Have a question or a suggestion, or want to understand how we research and review these guides? Read about our editorial standards and how to reach us.
FAQs
Does Antigua and Barbuda have a dedicated AI law?
No. As of the latest available sources there is no enacted AI-specific statute. AI is governed through general laws, mainly the Data Protection Act 2013 and the Electronic Crimes Act 2013.
Which law applies when AI processes personal data?
The Data Protection Act 2013, which sets principles for consent, notice, security and retention, gives data subjects rights of access, rectification, erasure and objection, and establishes an Information Commissioner.

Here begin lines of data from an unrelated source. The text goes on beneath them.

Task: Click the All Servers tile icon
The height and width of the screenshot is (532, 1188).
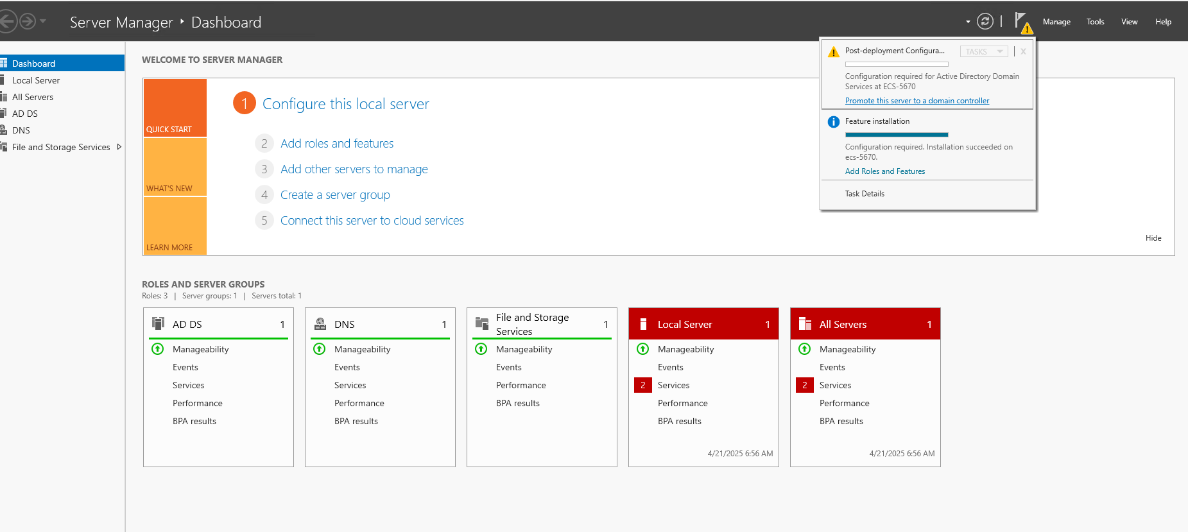Action: point(805,324)
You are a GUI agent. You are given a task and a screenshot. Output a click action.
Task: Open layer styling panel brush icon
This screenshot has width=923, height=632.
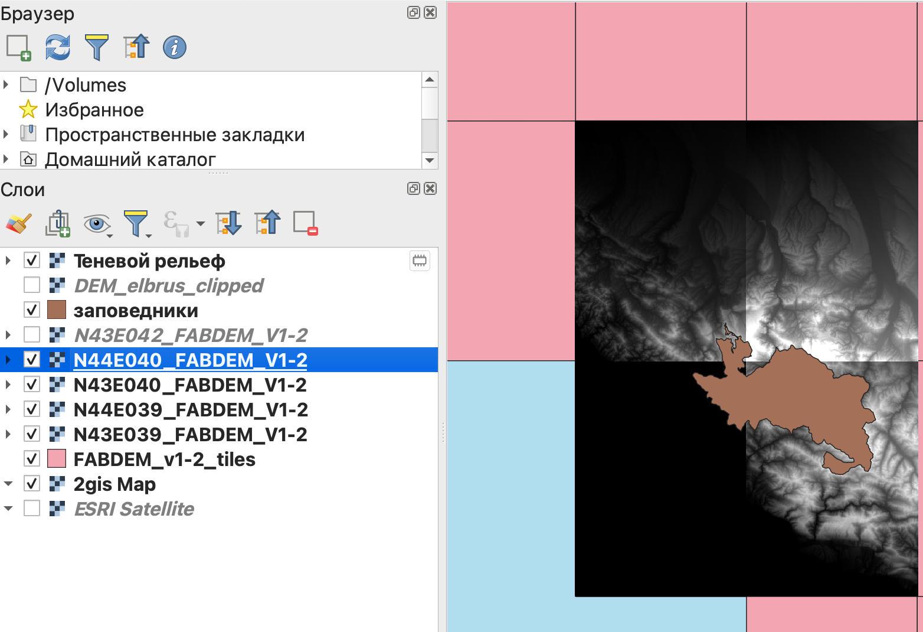[x=19, y=223]
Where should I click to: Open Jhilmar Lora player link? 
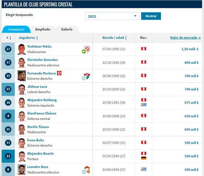(37, 87)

Is there a national AI strategy or policy?
Assessments report that no national AI strategy has been adopted, though officials have described a national AI policy as being finalised. A UNESCO Readiness Assessment Report was published in June 2025.
Is AI legislation being drafted?
The Prime Minister has stated that draft AI legislation has been prepared to address misuse. There is no confirmation in the available sources that it has been enacted, so treat it as pending.
Who regulates data protection in Antigua and Barbuda?
The Information Commissioner, established under the Data Protection Act 2013, with the role connected to the Freedom of Information framework.
What did the UNESCO Readiness Assessment find?
It identified transparency and legal openness as the strongest dimension, flagged gaps including the lack of a national AI strategy and the need to modernise existing laws, and recommended a national strategy and a dedicated AI governance unit.
Are AI impact assessments required?
There is no binding local requirement for AI impact assessments. The Readiness Assessment notes the need for them in high-risk uses, so they are advisable as good practice.
How does regional cooperation shape AI governance here?
Antigua and Barbuda engages through CARICOM, the OECS, the ITU, UNESCO and the Commonwealth AI Consortium, situating its approach within wider Caribbean coordination on AI.